Near the gates of Atheling they met the Squire and his grandson Harold. They had been fishing. “The dew was on the grass when we went away; and Harold has been into the water after the trout. We are both a bit wet,” said the Squire; “but our baskets are full.” And then Harold leaped into the carriage beside his father and mother, and proudly exhibited his speckled beauties.

Mrs. Atheling had heard their approach, and she was at the open door to meet them. Very little change had taken place in her. Her face was a trifle older, but it was finer and tenderer; and her smile was as sweet and ready, and her manner as gracious–though perhaps a shade quieter than in the days when we first met her. Her granddaughter Edith, a girl of eight years, stood at her side; and Maude, a charming babe of four, clung to her black-silk apron, and half-hid her pretty face in its sombre folds. To her mother, Kate was still Kate; and to Kate, mother was still mother. They went into the house together, little Maude making a link between them, and Edith holding her mother’s hand. But, in the slight confusion following their arrival, the children all disappeared.

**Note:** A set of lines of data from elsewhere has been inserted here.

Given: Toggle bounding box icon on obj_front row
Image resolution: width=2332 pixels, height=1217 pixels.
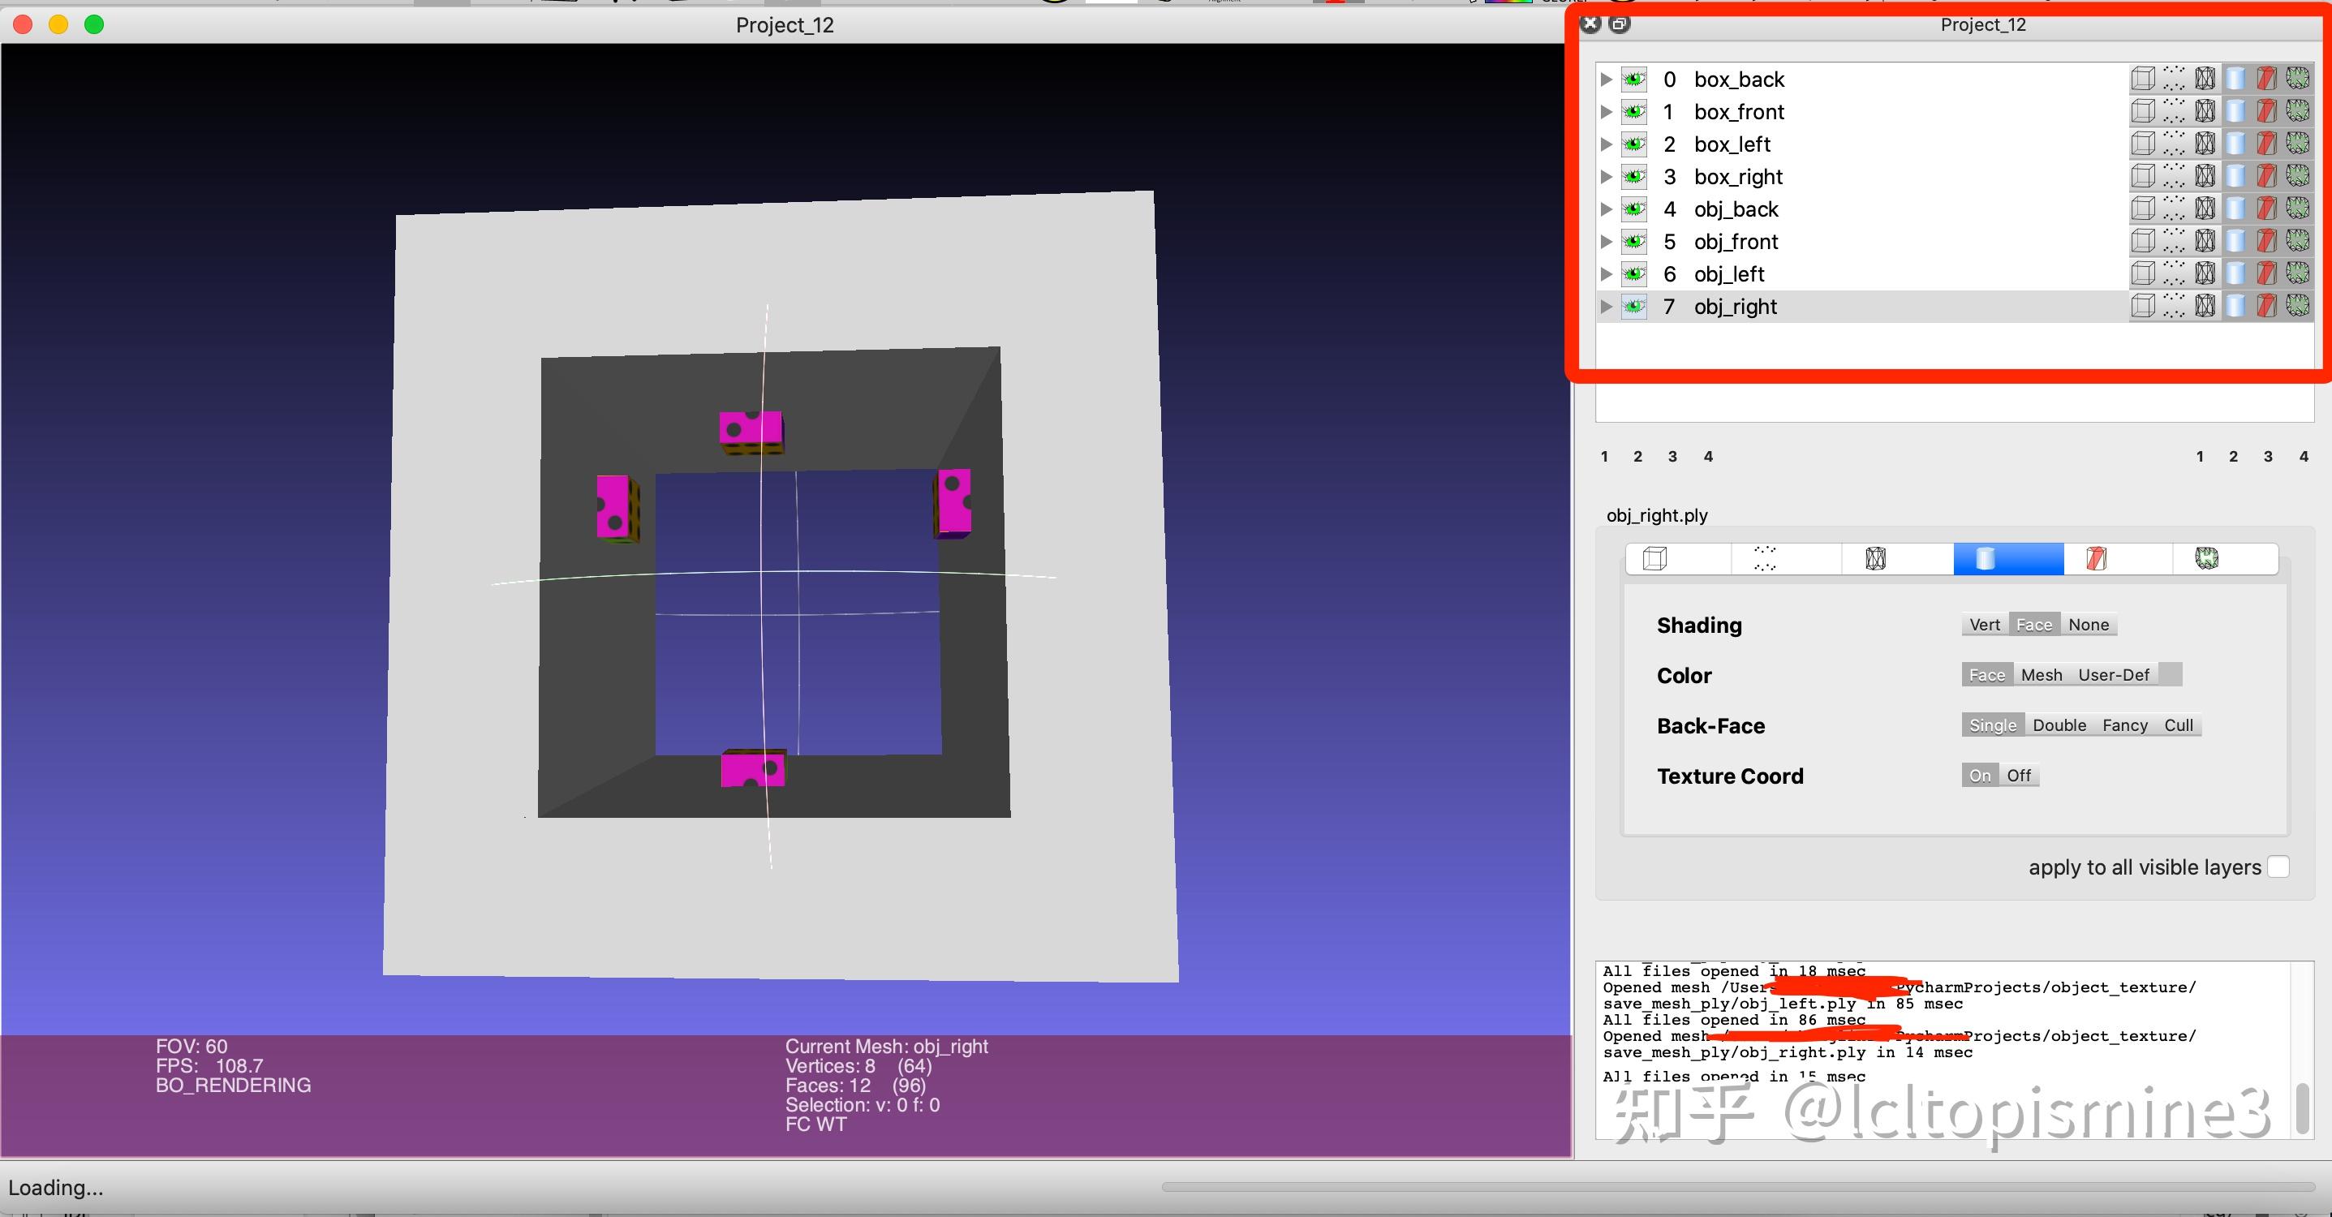Looking at the screenshot, I should pos(2142,242).
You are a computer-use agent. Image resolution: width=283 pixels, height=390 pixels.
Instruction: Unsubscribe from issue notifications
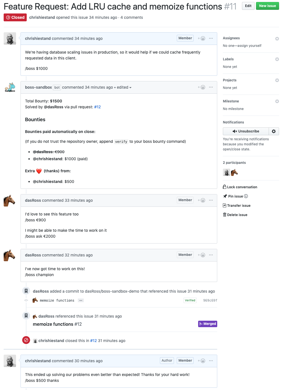tap(246, 131)
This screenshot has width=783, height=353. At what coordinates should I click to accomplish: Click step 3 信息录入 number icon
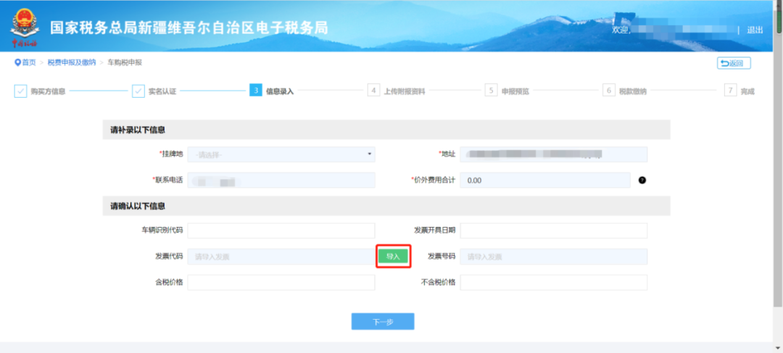255,91
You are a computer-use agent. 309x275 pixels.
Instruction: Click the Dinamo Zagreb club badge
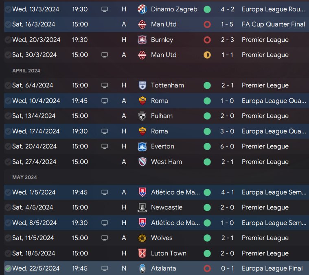tap(142, 9)
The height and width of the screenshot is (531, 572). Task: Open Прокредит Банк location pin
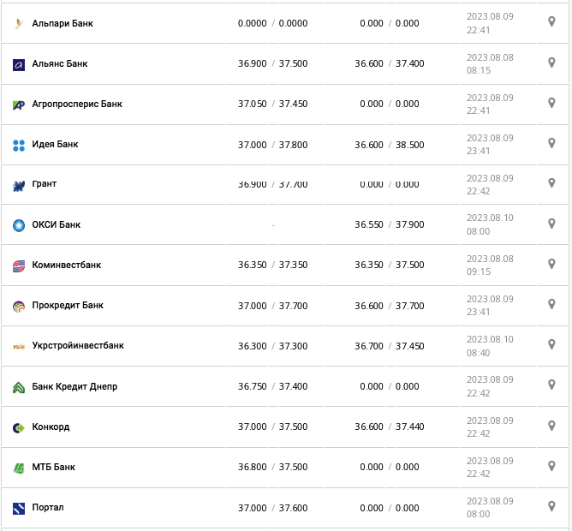(551, 304)
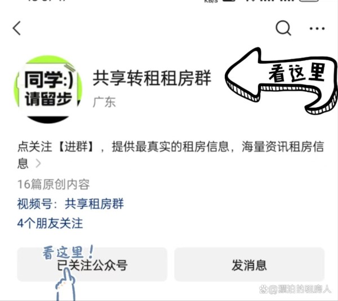Expand the description with the chevron after 息
The image size is (338, 301).
(x=38, y=163)
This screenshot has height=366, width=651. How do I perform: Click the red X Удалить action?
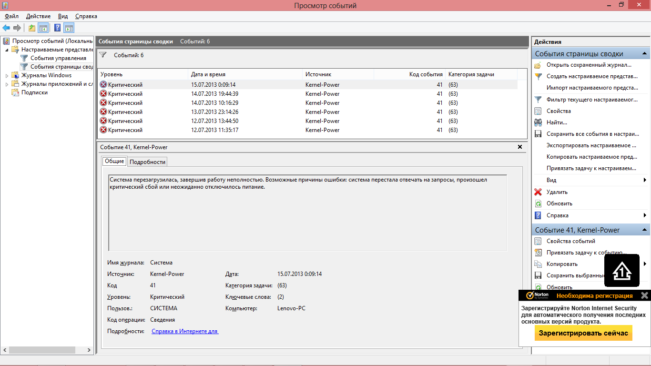[538, 192]
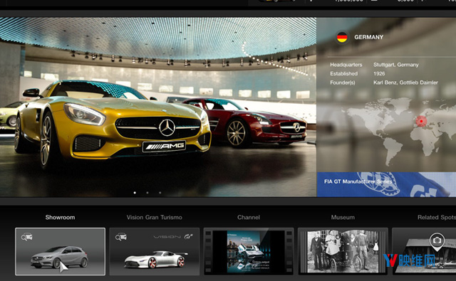Click the Showroom car-search magnifier icon

click(x=27, y=237)
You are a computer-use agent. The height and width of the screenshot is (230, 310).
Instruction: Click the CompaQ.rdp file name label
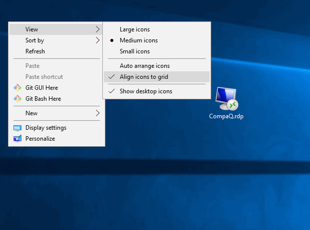(226, 116)
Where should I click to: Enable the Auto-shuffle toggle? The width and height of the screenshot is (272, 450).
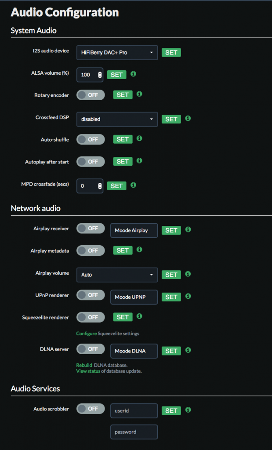[x=91, y=139]
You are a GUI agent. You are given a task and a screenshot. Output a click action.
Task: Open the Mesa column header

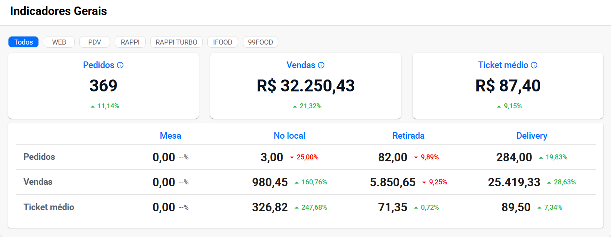click(x=170, y=136)
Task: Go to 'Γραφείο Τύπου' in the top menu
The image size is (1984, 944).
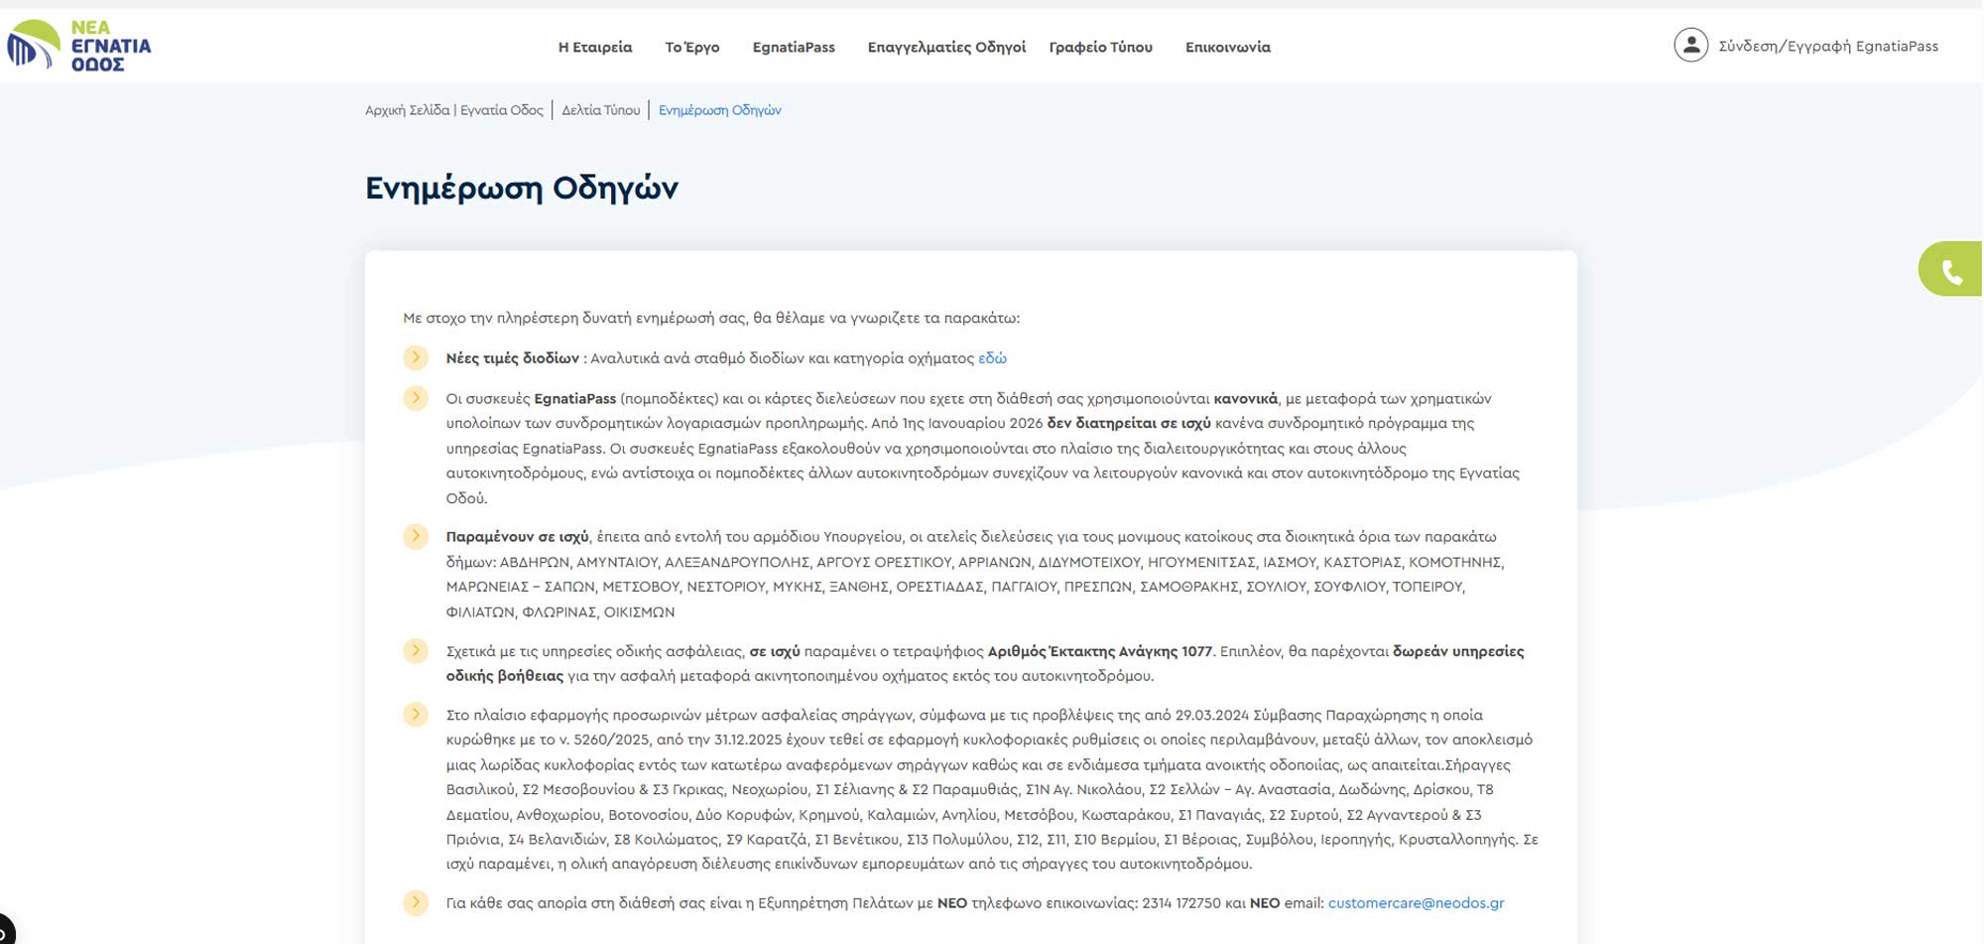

“They were helping Bradley to make tarts,” said Mrs. Atheling, “when I called them, and they have gone back to their pastry and jam. Let them alone. Dear me! I remember how proud I was when I first cut pastry round the patty pans with my thumb,” and Mrs. Atheling looked at Kate, who smiled and nodded at her own similar memory.

They were soon seated in the large parlour, where all the windows were open, and a faint little breeze stirring the cherry leaves round them. Then the Squire began to talk of the Indian news; and Piers told, with a pitiful pathos, the last tragic act in Cecil’s and Annabel’s love and life. And when he had finished the narration, greatly to every one’s amazement, the Squire rose to his feet, and, lifting his eyes heavenward, said solemnly,–

“I give hearty thanks for their death, so noble and so worthy of their faith and their race. I give hearty thanks because God, knowing their hearts and their love, committed unto them the dismissing of their own souls from the wanton cruelty of incarnate devils. I give hearty thanks for Love triumphant over Death, and for that faith in our immortality which could command an immediate re-union, ‘Come quickly, Cecil!’

“There is nothing to cry about,” he added, as he resumed his seat. “Death must come to all of us. It came mercifully to these two. It did not separate them; they went together. Somewhere in God’s Universe they are now, without doubt, doing His Will together. Let us give thanks for them.”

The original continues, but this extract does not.